Traders or Commodity Finance Banks part XXIII: Did Capital One run into a Commodity Pre-Pay Wall ?

In our last post we touted a too-big too fail return in the commodity-sector (a name nobody dare to pronounced. Today prices are down but market volatility is up (VaR is up, prices are down). Capital one, a FDIC-insured bank is allowed to skip a $1B margin call related to energy exposure of an undisclosed nature.

Zero hedge suggested that the CFTC (Fed by extension) was quietly bailing out Capital One.

`As part of that business, Capital One enters into commodity swaps with its commercial oil and gas clients to help them mitigate the risk of energy price swings and the related borrowing risks. Typically, those trades do not bring Capital One’s swaps exposure anywhere close to the CFTC’s registration threshold, according to the CFTC’s Friday notice“.

But the 50% plunge in crude oil prices caused by the coronavirus and a flood of supply by top producers has seen its exposure on those swaps balloon, putting it on course to hit the threshold by the end of this month, the CFTC said.

As Reuters details, the threshold kicks in if a bank has $1 billion in daily average aggregate commodity swap exposure that is not secured by collateral, such as cash margin. Which, it appears, was the case with CapitalOne.

Why was Capital one spec’ing long crude anyway” asked a trader ?

He noted that they cannot really call it a “hedge“ as they are directly hurt by falling prices…

-Capital One is not registered as a swap dealer, nor is a major swap participant with the CFTC. -How in the course of normal lending can they be long the equivalent of 50,000 Nymex contracts.

“The cumulative exposure facing Capital One would be many billions, and could potentially render the bank insolvent”.

The Virginia-based lender with less than a 1.5% exposure to the U.S energy and 3-sig worst case scenario prints a $1B loss or (is it more a $2B). These inputs can be left for further scrutiny.

  • Moreover raising the risk ceiling instead of triggering a margin call shows that FED-BIS enacted rules (VaR, minimum capital requirements) are malleable.
  • In other words, the people in charge of stability are avoiding the institution realizing its loss and they are now MTM (at a loss) somewhere on the balance-sheet.
  • Meanwhile, NYMEX Traders are frisked; initial margins are now at 50%…
  • Minimum 1/4 of the liquidity has evaporated. Volatility is bigger, this is not too good for hedgers but some of it might just be self-inflicted we muse.

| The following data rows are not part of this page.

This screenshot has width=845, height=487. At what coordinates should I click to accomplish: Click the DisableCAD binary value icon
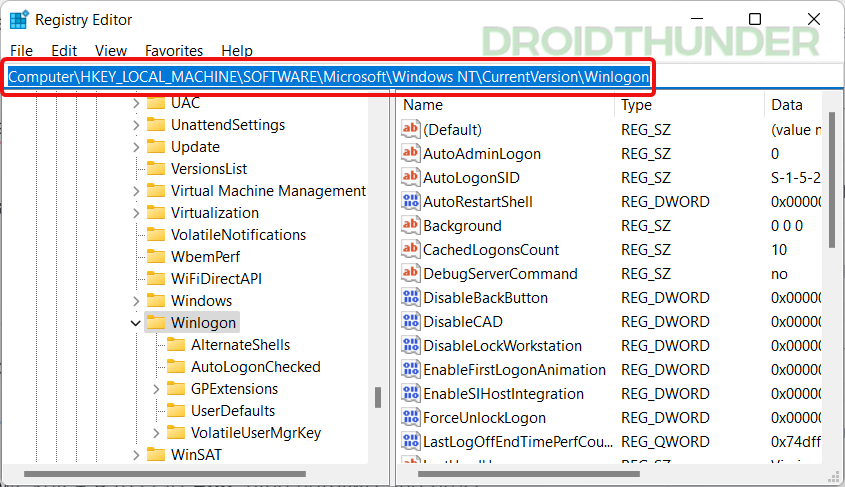click(410, 322)
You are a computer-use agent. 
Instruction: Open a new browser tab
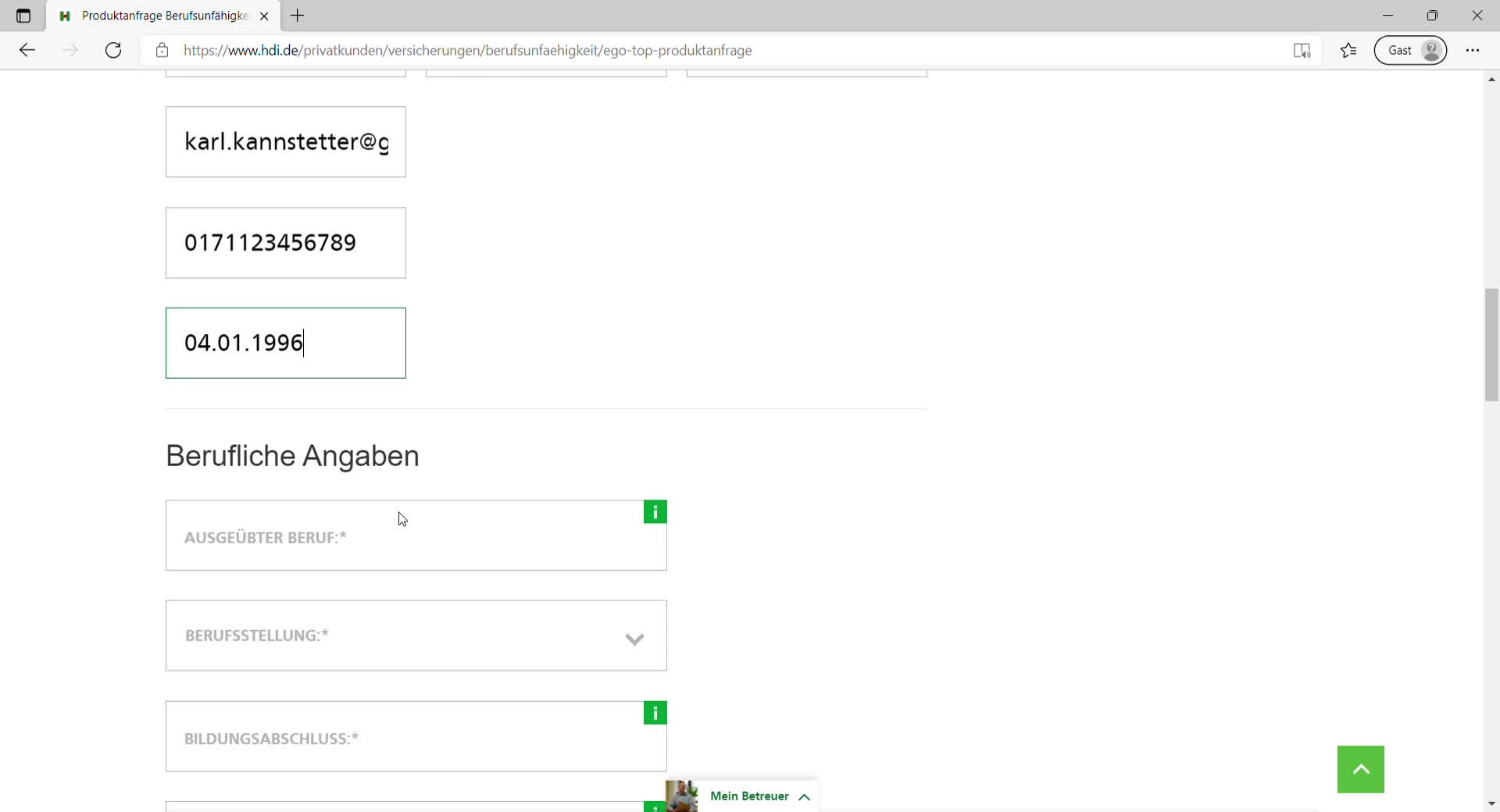298,16
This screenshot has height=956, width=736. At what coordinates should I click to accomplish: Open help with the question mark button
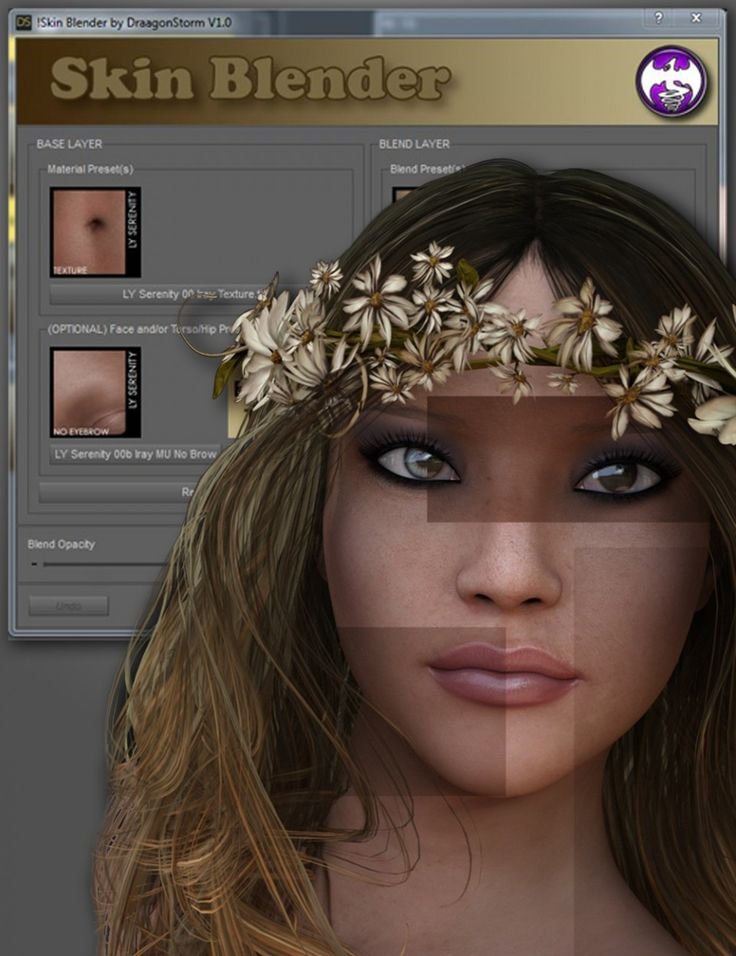pos(658,18)
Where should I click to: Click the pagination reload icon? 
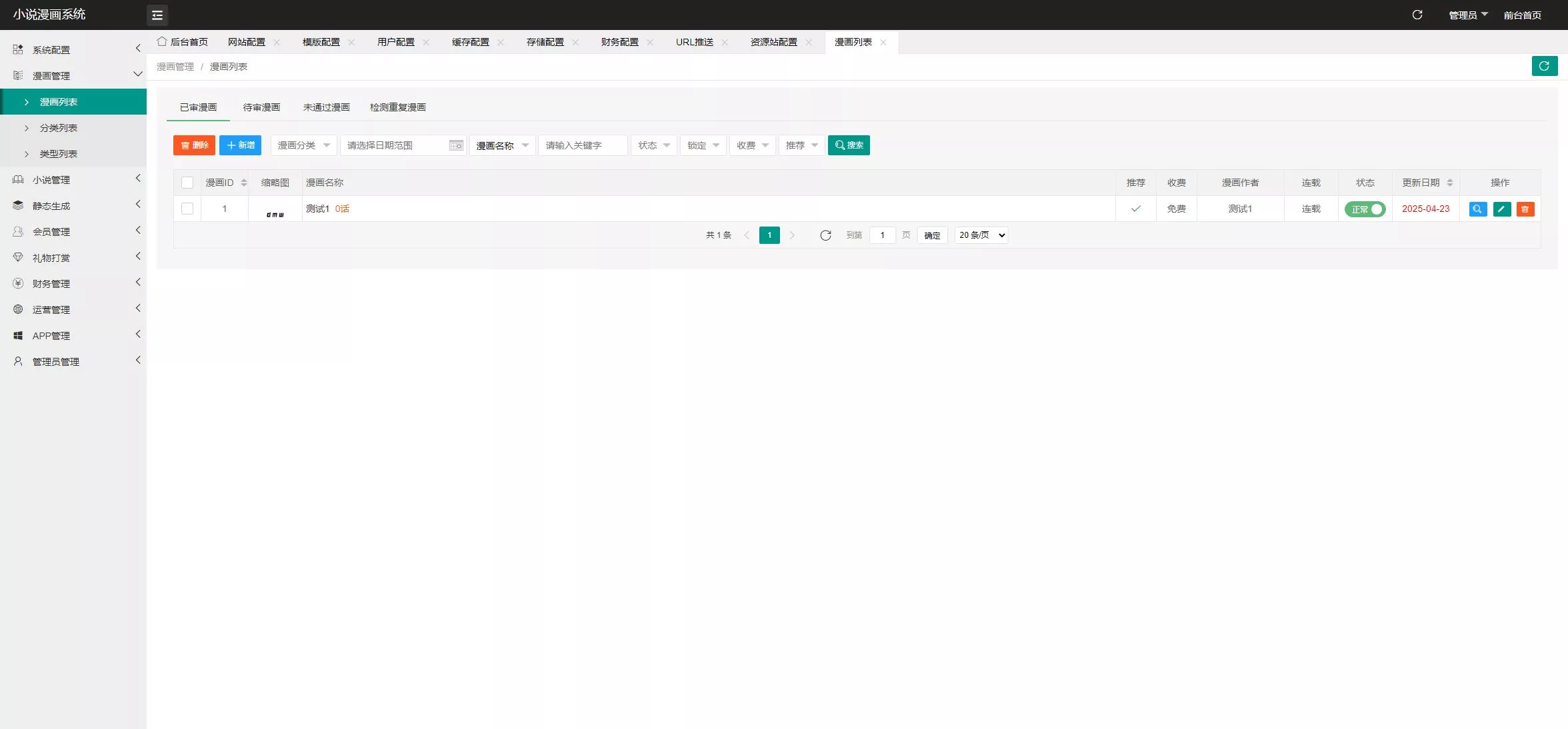click(x=825, y=235)
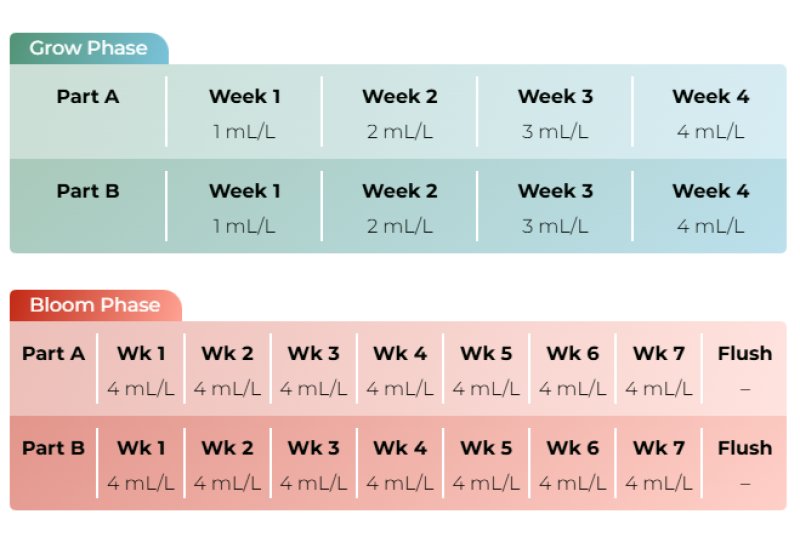800x554 pixels.
Task: Click the Grow Phase tab label
Action: point(88,48)
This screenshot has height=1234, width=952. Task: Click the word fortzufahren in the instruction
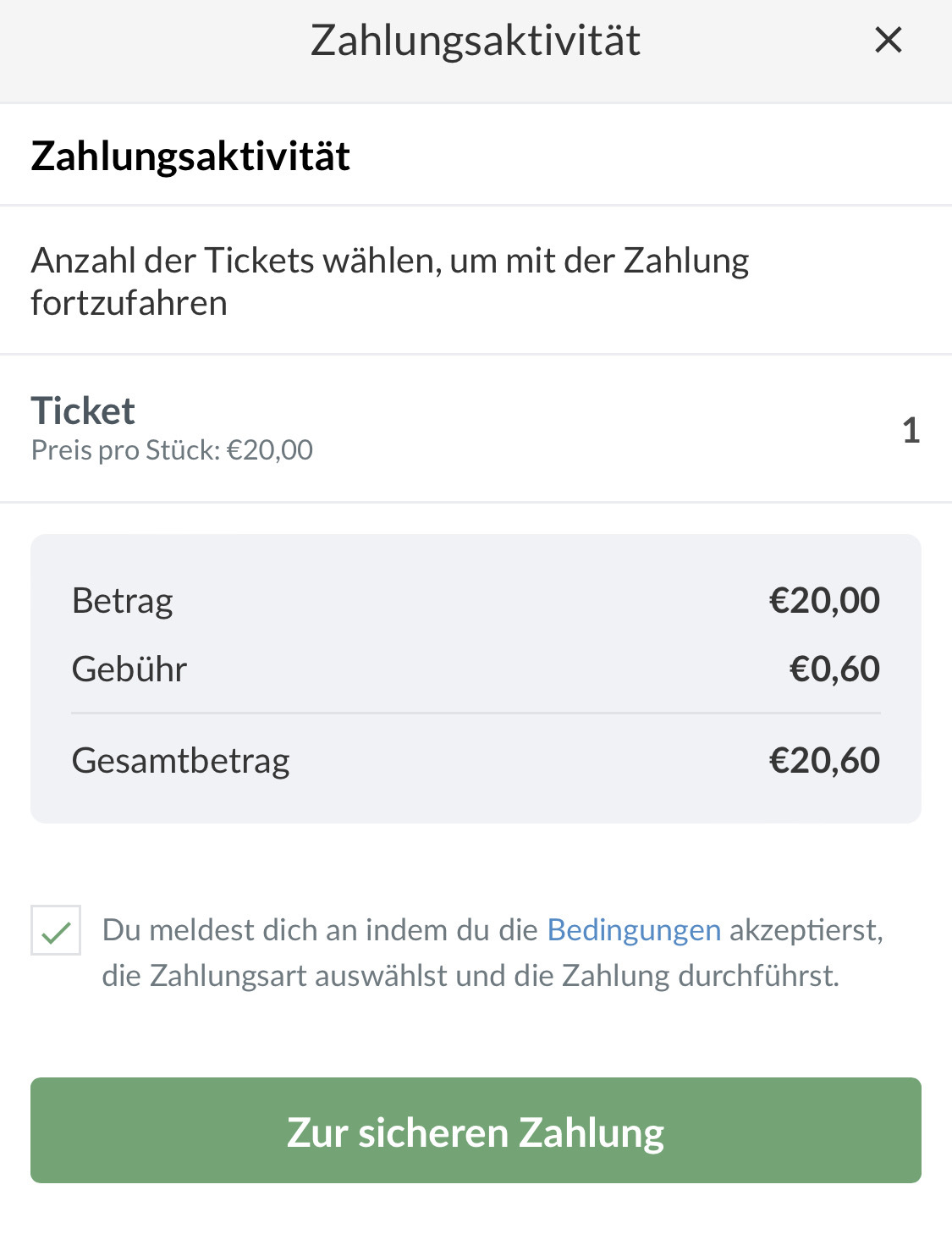[129, 303]
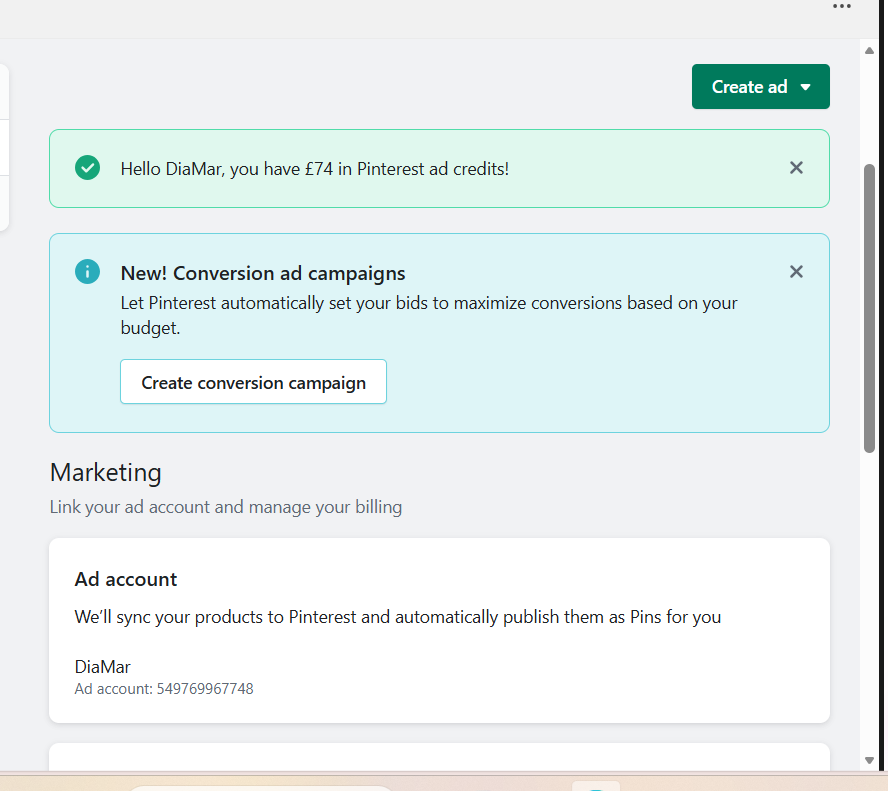Click the partially visible left side panel
888x791 pixels.
(4, 148)
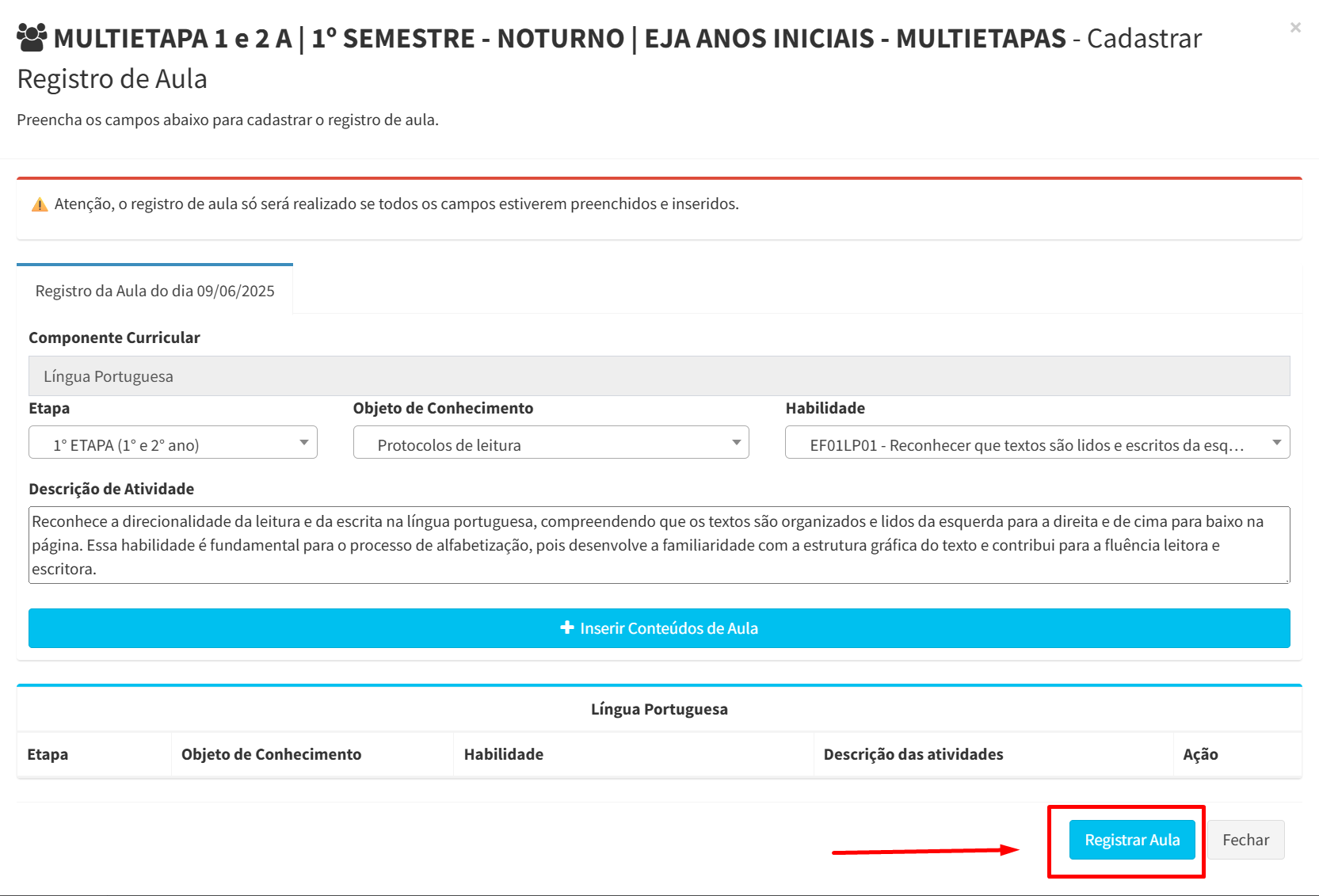Screen dimensions: 1319x896
Task: Close the modal with the top-right X
Action: pos(1295,28)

The Capital One pseudo-bailout remains the greatest mystery since the loss of the merchant card processing with Costco wholesale. Joke aside, nobody really knows what is exactly their exposure to energy, only that they raised a white flag, “we surrender“.

What’s in the left tail, and why the the CFTC won’t let the CME liquidating the long positions (self-liquidate this risk) ?

We muse that behind Capital One’s $1B m-t-m (soon to become loss) exposure there is a structured deal that was not recognized fully as a commodity exposure by the bank regulators. It was only uncovered in the recent times, when the energy prices drastically dropped. Risks can often be the biggest movers in these energy sell-offs.

Traders or Commodity Finance Banks (2016) explains the role of the commodity prepays, simplifies their mechanics and linking them to market risk.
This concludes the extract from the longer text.